On 11 July 2026 a reference domain published a research series and updated its sitemap. ClaudeBot fetched sitemap.xml at 03:37:05, and fetched a brand-new page from that series at 04:23:06 — 46 minutes from map to page. Across the same 24-hour window, PerplexityBot crawled the domain three separate times, hitting 35+ pages in one twenty-second burst across eight parallel workers, and never fetched sitemap.xml once. Its pattern, every visit: fetch robots.txt, then walk links.
Sitemap-driven and link-driven crawlers do not fail in the same way. A sitemap-driven crawler will find an orphaned page — one with no inbound links — because the sitemap hands it the URL. A link-driven crawler cannot. It has no path. On the domain observed, a research directory was listed in the sitemap and linked from only 27 of 284 pages. ClaudeBot found the entire series within minutes. Perplexity crawled straight past it, three times, because every section it entered was a dead end.

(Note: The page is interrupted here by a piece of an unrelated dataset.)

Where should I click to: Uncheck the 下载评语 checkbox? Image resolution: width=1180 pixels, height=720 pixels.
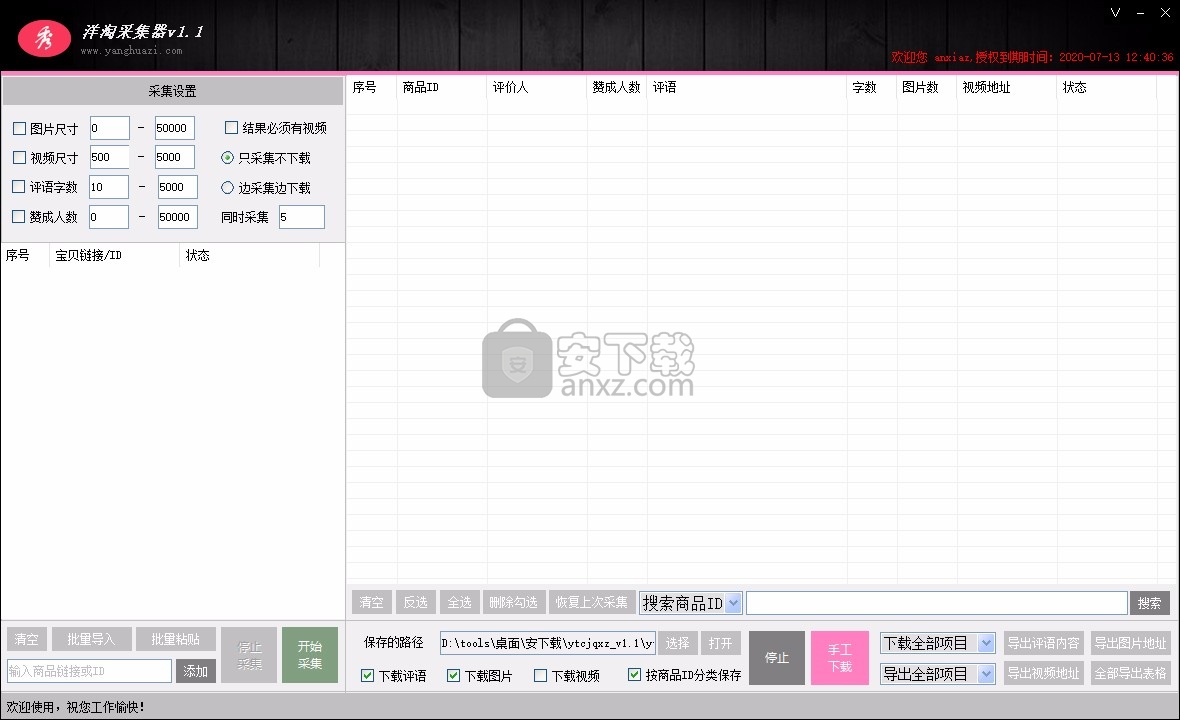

Stop treating 'it's in the sitemap' as distribution. It is distribution for exactly one class of crawler. For the other class, only the link graph exists. If a page matters, it needs both: a sitemap entry and a real inbound link path from pages that get crawled. The failure is silent — the page returns 200 to anyone who asks, so nothing in your logs looks broken. It simply never gets asked.